Verification MD5 and SHA1
The verification information is hardcoded inside the metadata of the image in the case of most advanced forensic image formats such as E01, AD1, and AFF. A log is produced by any decent imaging software with a verification sum generated for the forensic image to signify the image is identical to the original. Verification is done so that the professional examining the image can be sure the image hasn’t changed since it was taken by checking the MD5 or SHA1 hash sum or other before commencing the investigation.
Fig 2 displays an example log auto-generated by AccessData’s FTK Imager. The imaging log gives forensic experts some information about the physical capacity of the disk, serial number and some of the notes I have used. In this case, the image was a server that was running a virtual machine. FTK imager was run live in this instance in the emulated environment, and the image was outputted to the emulated physical disk. Another option is shutting down the virtual machine image and logically copying and verifying the file or indeed the whole of the servers physical disk. Shutting down a server may cause financial loss to a firm and disruption if the server is in use. If it is on image the machine while it is in that state while taking notes, that is my recommendation.

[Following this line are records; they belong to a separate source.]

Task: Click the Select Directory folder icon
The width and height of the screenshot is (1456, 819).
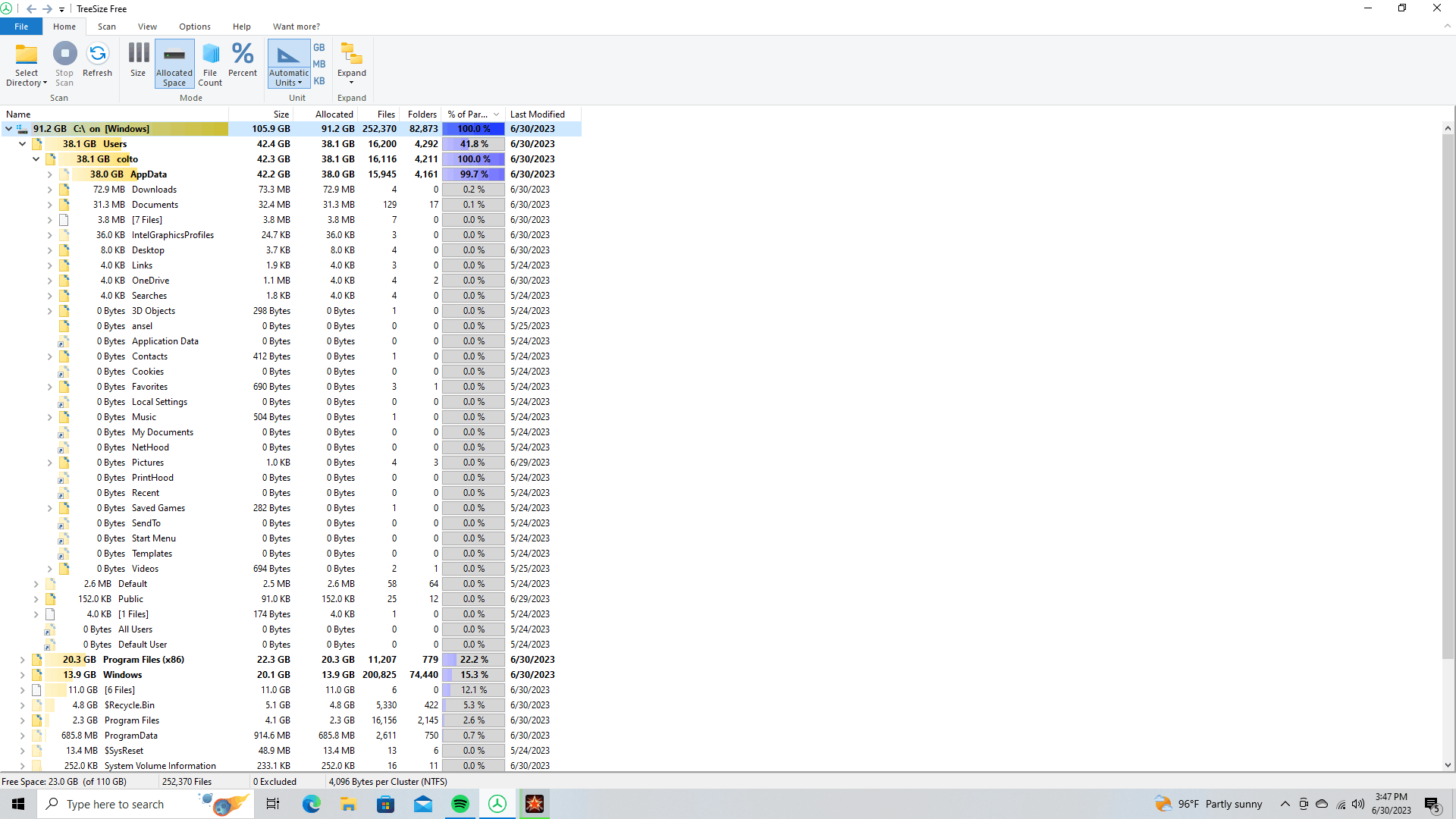Action: tap(27, 55)
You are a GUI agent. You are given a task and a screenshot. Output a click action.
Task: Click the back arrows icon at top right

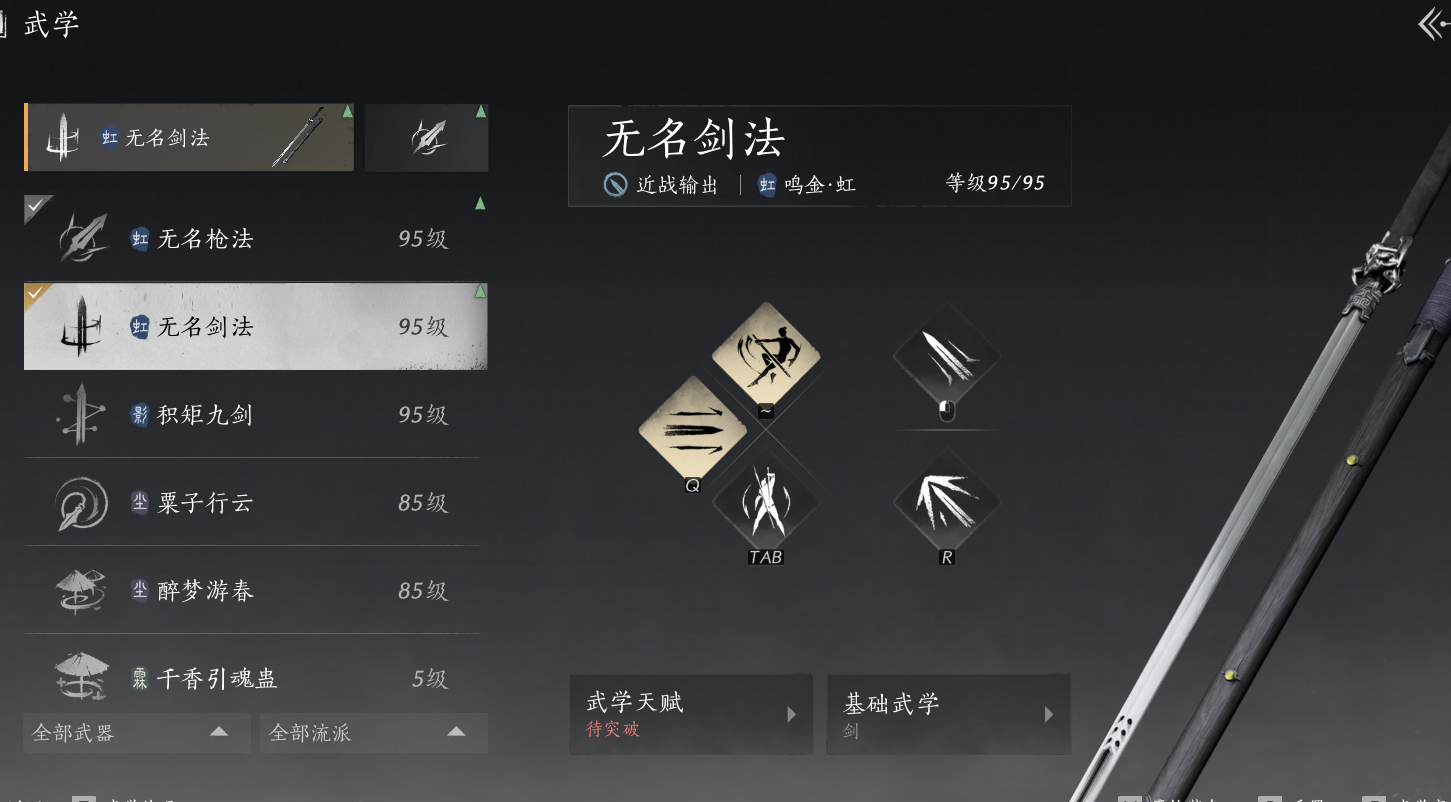coord(1434,24)
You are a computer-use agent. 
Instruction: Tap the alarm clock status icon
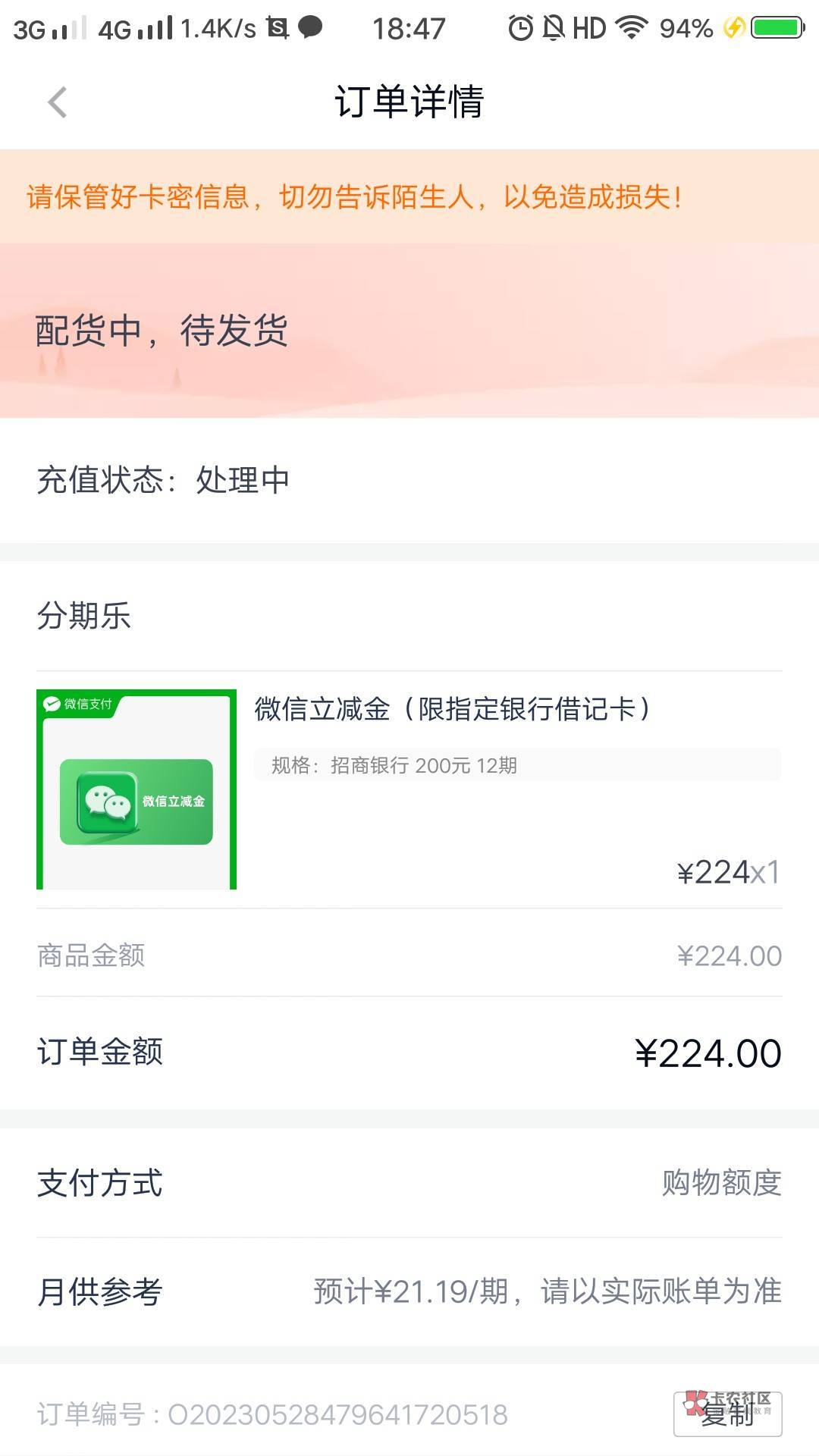[x=520, y=29]
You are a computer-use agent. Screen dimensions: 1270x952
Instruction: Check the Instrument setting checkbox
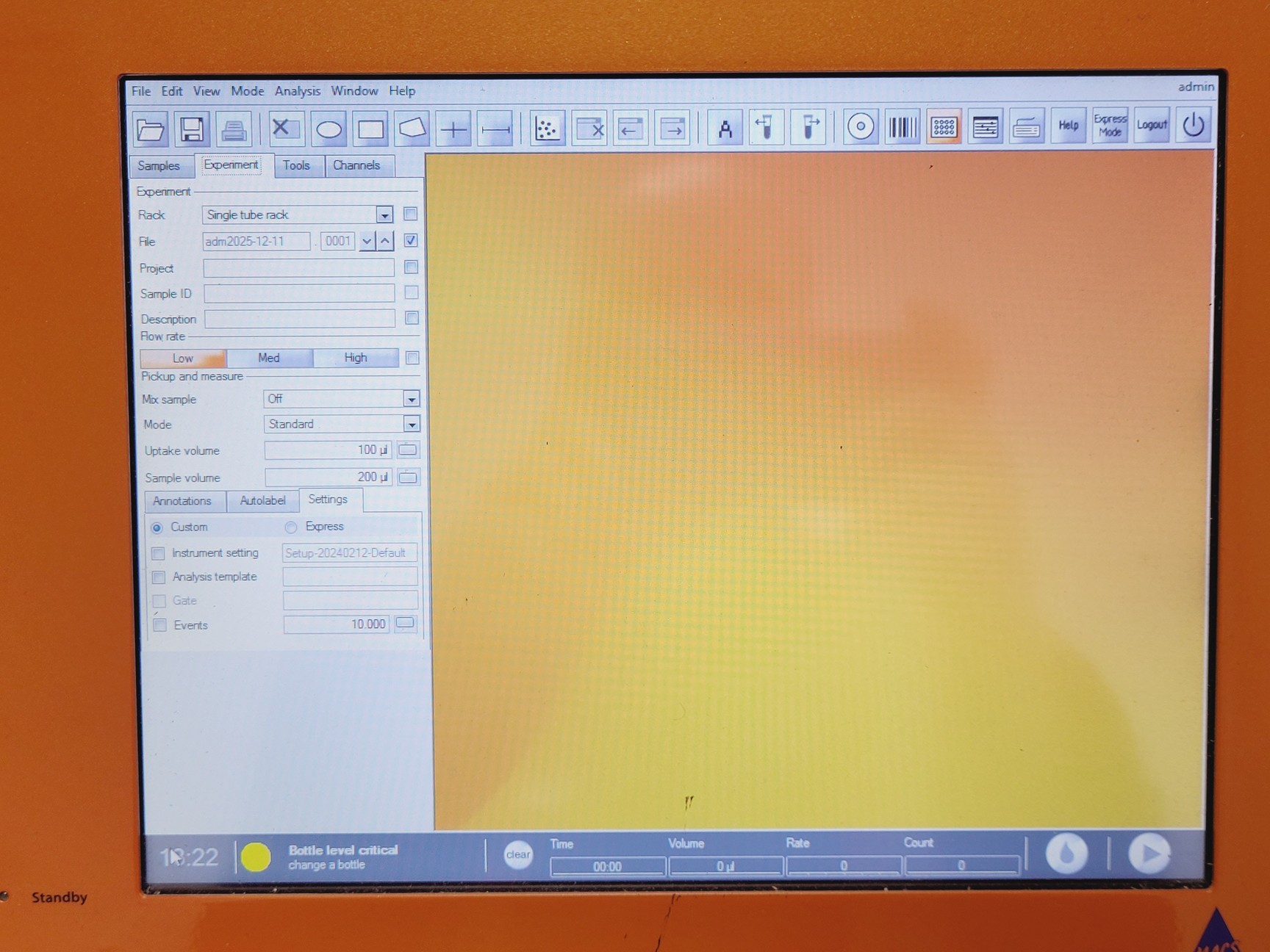tap(159, 552)
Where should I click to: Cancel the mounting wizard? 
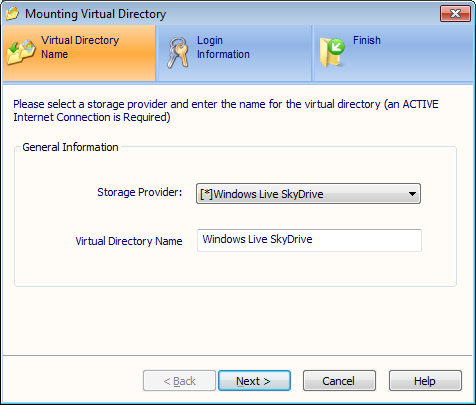click(x=339, y=381)
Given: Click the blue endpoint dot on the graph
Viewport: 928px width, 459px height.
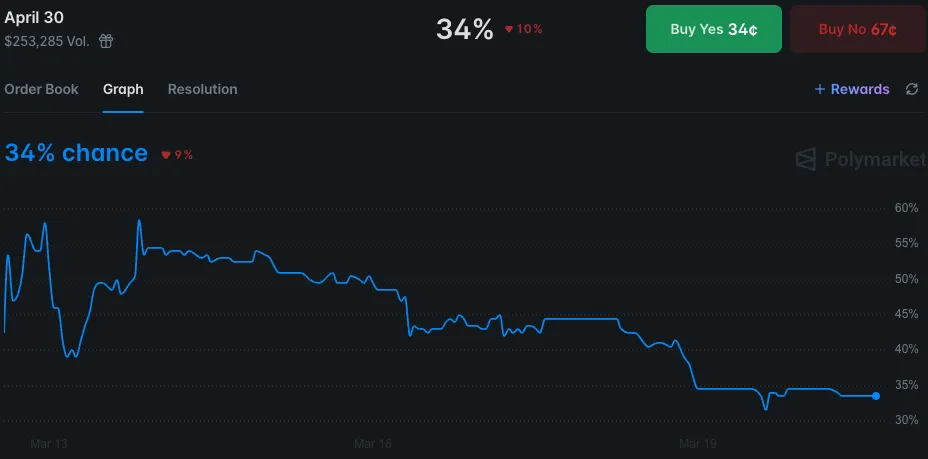Looking at the screenshot, I should pyautogui.click(x=876, y=396).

Fig 2 – Example Forensic Imaging Log File Automatically Generated by FTK Imager Lite V3.1.1.8
Email E-Discovery Collection
Anyone collecting emails should be sure that emails on the local computer mailbox match the server. If they don’t then it is good practice to receive from both anyway and let the software de-duplicate the items, so you obtain a complete picture of the emails in the forensic search. Computers were after all invented to take the labour out of tasks.
Emails can appear in many forms (Lotus Notes NSF archives, Microsoft PST/OST’s, or individual EMLX or MSG files) and may not even reside on the custodian’s hard disk or smartphone under investigation. Other places they could be discovered are on enterprise servers, as a fragment in the deleted areas of a hard disk or even on the cloud via services such as Gmail for business or Microsoft 365. The email archive may also carry encryption so you may get a Lotus Notes NSF email archive file; without the unlock ID and a tool to open you will run into trouble, which goes for password locked PST’s too.
A computer forensic collection of emails may be as simple as collecting a PST email archive file that resides locally on an individual’s laptop, server or user share.
A more complex instruction may need the collection of specific emails that contain only certain keywords on a Microsoft Exchange server while keeping the integrity of the email attachment/mailbox structure. In these more complex situations an E-Discovery collection expert and your client may need to cough up for Discovery Attender by Sherpa Software, this excellent program plugs into your exchange server and can search, filter and extract onsite. You could also attach FTK with an enterprise agent or even image the whole disk and search from that image onsite.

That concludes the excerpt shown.